▶ [Task set]:
1. Answer these from the ROS 2 project summary:
(a) What are the inclusive dates of the project?
(b) What kind of tool is Robotics Operating System 2 described as?
(c) What methodologies is SwRI developing to identify security weaknesses?
2. Extend the ROS 2 project summary by writing the next paragraph, picking up after its final sentence.

──────── Document excerpt

Principal Investigator
Inclusive Dates 
02/01/21 to 06/01/21

Background

Robotics Operating System 2 (ROS 2) is an open-source software development kit intended for standardized development of robotics applications. It plays a significant role in robotics within a wide variety of industries including manufacturing and autonomous systems that are a part of national infrastructure.

Recently there has been an increased focus on ensuring that that infrastructure is not only reliable, but also secure; however, there is currently a lack of tools and methodologies available to ensure that ROS 2 implementations are secured. By engaging in the development of fuzzing methodologies to identify security weaknesses, SwRI is able to strengthen its already significant involvement in the ROS/ROS 2 community in the areas of industrial robotics and autonomous vehicles.

────────────────
──────── Recorded data

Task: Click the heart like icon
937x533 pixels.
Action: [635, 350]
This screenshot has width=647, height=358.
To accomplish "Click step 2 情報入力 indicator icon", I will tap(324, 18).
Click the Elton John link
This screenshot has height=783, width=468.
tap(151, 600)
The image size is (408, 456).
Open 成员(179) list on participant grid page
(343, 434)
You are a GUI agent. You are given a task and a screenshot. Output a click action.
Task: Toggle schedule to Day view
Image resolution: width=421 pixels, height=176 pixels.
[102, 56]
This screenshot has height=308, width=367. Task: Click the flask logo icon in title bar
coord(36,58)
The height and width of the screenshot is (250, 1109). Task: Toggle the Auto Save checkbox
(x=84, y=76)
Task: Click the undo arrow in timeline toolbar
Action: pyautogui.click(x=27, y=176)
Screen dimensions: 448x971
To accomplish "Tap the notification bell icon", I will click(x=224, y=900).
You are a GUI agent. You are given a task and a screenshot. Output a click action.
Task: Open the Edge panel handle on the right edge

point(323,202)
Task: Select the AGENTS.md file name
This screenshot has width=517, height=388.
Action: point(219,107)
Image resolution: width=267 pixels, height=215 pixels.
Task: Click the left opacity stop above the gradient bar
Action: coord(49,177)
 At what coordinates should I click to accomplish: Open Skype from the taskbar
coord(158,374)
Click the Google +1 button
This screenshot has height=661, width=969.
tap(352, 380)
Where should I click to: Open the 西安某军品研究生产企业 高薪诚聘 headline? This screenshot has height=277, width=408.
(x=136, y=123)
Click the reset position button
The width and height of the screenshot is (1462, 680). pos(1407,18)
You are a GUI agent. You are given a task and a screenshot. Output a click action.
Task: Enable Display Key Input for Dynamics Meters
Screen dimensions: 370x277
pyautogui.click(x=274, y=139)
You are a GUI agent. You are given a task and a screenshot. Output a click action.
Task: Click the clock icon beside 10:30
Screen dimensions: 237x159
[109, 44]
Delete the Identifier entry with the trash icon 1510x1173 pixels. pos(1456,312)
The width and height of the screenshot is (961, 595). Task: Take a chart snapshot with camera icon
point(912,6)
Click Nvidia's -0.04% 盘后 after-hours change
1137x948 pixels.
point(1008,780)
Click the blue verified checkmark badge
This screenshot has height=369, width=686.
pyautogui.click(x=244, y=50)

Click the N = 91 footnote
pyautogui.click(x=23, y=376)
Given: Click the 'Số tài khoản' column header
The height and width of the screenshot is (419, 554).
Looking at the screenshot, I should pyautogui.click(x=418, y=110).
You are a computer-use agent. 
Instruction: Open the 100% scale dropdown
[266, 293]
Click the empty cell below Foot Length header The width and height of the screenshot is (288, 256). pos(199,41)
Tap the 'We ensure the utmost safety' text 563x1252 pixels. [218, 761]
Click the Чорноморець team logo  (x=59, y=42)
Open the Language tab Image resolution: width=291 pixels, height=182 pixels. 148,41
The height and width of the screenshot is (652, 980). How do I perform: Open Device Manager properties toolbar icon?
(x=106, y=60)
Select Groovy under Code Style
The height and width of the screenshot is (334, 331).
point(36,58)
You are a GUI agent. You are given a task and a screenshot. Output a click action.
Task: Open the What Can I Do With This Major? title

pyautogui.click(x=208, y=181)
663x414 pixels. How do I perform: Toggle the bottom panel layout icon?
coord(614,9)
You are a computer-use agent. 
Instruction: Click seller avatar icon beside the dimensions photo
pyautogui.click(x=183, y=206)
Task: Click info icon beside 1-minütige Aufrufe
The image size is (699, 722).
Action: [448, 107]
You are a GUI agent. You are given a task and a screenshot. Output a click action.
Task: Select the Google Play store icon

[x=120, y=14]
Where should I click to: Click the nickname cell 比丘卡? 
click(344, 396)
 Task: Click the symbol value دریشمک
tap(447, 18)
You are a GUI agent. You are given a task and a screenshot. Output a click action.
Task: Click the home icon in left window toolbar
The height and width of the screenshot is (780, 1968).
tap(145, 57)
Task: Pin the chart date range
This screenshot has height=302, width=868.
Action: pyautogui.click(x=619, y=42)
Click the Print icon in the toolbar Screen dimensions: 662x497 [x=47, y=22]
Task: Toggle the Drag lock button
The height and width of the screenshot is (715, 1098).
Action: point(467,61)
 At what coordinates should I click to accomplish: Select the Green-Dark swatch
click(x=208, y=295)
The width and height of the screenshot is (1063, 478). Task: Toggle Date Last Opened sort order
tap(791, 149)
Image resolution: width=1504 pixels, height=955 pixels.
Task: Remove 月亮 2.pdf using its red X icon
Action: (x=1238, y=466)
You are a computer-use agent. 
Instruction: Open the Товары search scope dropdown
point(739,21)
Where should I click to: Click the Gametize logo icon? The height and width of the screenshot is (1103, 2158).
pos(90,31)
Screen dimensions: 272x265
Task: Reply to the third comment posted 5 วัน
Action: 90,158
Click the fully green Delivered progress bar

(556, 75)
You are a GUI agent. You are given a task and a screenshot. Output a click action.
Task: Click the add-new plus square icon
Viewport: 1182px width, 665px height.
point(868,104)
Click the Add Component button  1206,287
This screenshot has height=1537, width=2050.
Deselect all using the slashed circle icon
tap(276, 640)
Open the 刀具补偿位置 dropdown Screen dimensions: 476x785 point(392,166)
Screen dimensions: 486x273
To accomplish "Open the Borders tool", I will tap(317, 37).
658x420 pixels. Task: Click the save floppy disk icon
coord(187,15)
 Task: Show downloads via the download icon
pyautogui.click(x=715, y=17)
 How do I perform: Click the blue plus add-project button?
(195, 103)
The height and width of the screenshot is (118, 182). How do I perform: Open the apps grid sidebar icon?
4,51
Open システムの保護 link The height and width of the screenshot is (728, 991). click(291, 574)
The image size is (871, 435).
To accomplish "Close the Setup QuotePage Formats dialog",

────────────────

▶ [Results by task]:
1.
(a) 02/01/21 to 06/01/21
(b) An open-source software development kit intended for standardized development of robotics applications
(c) Fuzzing methodologies

2.
Approach

This research centered around developing the ability to identify vulnerabilities within ROS 2 implementations. Four different threats to the security of a ROS 2 ecosystem were considered: invalid inputs, improper authorization, replay, and spoofing. A vulnerability discovery tool was developed based off of an existing open-source tool and work was done to implement each threat category with that tool. The first threat, invalid inputs, was implemented by creating a publisher that would send messages to a topic that were filled with unexpected characters and other contents. The other three threats dealt with sending messages that shouldn’t have been accepted by the system because of permissions issues. To test the success of the tool in detecting vulnerabilities, a small-scale ROS 2 implementation was created to mimick existing ROS 2 projects within the institute consisting of two nodes and one component. The vulnerability discovery tool was run against this implementation in two series. The first series was against an implementation free of vulnerabilities. The second was against an implementation with inserted vulnerabilities.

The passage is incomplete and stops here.